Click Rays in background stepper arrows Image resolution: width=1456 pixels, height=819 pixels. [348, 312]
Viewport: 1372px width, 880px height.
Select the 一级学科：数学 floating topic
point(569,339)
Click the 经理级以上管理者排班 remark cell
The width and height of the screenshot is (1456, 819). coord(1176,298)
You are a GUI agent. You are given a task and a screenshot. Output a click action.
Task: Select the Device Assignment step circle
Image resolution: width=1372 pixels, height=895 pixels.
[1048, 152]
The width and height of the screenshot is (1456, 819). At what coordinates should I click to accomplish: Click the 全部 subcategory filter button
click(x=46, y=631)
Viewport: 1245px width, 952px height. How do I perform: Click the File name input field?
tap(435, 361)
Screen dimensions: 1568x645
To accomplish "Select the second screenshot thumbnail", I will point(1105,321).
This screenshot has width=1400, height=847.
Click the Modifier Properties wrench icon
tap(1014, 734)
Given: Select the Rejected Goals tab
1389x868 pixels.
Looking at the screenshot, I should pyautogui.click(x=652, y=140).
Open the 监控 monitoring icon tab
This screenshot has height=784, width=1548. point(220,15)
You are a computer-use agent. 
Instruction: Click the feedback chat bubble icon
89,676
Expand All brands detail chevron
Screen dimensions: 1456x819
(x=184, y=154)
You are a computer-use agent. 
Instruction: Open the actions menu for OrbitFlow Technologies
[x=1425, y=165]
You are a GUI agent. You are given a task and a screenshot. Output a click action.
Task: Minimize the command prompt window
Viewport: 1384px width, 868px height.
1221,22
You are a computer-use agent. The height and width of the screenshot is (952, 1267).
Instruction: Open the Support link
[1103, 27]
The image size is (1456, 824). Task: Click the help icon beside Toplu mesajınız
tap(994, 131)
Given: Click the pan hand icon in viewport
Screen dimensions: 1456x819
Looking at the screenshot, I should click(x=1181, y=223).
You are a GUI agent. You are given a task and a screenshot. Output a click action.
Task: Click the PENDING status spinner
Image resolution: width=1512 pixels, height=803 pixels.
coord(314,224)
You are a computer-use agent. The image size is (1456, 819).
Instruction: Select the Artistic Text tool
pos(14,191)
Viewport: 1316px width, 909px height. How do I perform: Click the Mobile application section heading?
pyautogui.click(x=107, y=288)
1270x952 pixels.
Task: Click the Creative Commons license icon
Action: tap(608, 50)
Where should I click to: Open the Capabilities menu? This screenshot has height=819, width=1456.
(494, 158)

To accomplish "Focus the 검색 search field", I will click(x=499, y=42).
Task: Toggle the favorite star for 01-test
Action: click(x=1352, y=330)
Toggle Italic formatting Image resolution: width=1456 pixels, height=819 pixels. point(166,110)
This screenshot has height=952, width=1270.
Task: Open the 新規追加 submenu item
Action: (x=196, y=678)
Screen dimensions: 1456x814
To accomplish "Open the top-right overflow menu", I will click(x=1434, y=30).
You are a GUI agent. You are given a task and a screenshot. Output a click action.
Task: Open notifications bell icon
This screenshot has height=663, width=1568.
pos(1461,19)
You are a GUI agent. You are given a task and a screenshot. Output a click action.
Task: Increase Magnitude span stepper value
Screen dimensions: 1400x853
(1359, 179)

++++++

Transcribe all of the data above, character for character.

Click Rays in background stepper arrows Image resolution: width=1456 pixels, height=819 pixels. [348, 312]
Viewport: 1372px width, 880px height.
Select the 一级学科：数学 floating topic
point(569,339)
Click the 经理级以上管理者排班 remark cell
The width and height of the screenshot is (1456, 819). coord(1176,298)
You are a GUI agent. You are given a task and a screenshot. Output a click action.
Task: Select the Device Assignment step circle
Image resolution: width=1372 pixels, height=895 pixels.
[1048, 152]
The width and height of the screenshot is (1456, 819). At what coordinates should I click to accomplish: Click the 全部 subcategory filter button
click(x=46, y=631)
Viewport: 1245px width, 952px height. How do I perform: Click the File name input field?
tap(435, 361)
Screen dimensions: 1568x645
To accomplish "Select the second screenshot thumbnail", I will point(1105,321).
This screenshot has width=1400, height=847.
Click the Modifier Properties wrench icon
tap(1014, 734)
Given: Select the Rejected Goals tab
1389x868 pixels.
Looking at the screenshot, I should pyautogui.click(x=652, y=140).
Open the 监控 monitoring icon tab
This screenshot has height=784, width=1548. point(220,15)
You are a computer-use agent. 
Instruction: Click the feedback chat bubble icon
89,676
Expand All brands detail chevron
Screen dimensions: 1456x819
(x=184, y=154)
You are a computer-use agent. 
Instruction: Open the actions menu for OrbitFlow Technologies
[x=1425, y=165]
You are a GUI agent. You are given a task and a screenshot. Output a click action.
Task: Minimize the command prompt window
Viewport: 1384px width, 868px height.
1221,22
You are a computer-use agent. The height and width of the screenshot is (952, 1267).
Instruction: Open the Support link
[1103, 27]
The image size is (1456, 824). Task: Click the help icon beside Toplu mesajınız
tap(994, 131)
Given: Click the pan hand icon in viewport
Screen dimensions: 1456x819
Looking at the screenshot, I should click(x=1181, y=223).
You are a GUI agent. You are given a task and a screenshot. Output a click action.
Task: Click the PENDING status spinner
Image resolution: width=1512 pixels, height=803 pixels.
coord(314,224)
You are a computer-use agent. The image size is (1456, 819).
Instruction: Select the Artistic Text tool
pos(14,191)
Viewport: 1316px width, 909px height. How do I perform: Click the Mobile application section heading?
pyautogui.click(x=107, y=288)
1270x952 pixels.
Task: Click the Creative Commons license icon
Action: tap(608, 50)
Where should I click to: Open the Capabilities menu? This screenshot has height=819, width=1456.
(494, 158)

To accomplish "Focus the 검색 search field", I will click(x=499, y=42).
Task: Toggle the favorite star for 01-test
Action: click(x=1352, y=330)
Toggle Italic formatting Image resolution: width=1456 pixels, height=819 pixels. point(166,110)
This screenshot has height=952, width=1270.
Task: Open the 新規追加 submenu item
Action: (x=196, y=678)
Screen dimensions: 1456x814
To accomplish "Open the top-right overflow menu", I will click(x=1434, y=30).
You are a GUI agent. You are given a task and a screenshot. Output a click action.
Task: Open notifications bell icon
This screenshot has height=663, width=1568.
pos(1461,19)
You are a GUI agent. You are given a task and a screenshot. Output a click action.
Task: Increase Magnitude span stepper value
Screen dimensions: 1400x853
(1359, 179)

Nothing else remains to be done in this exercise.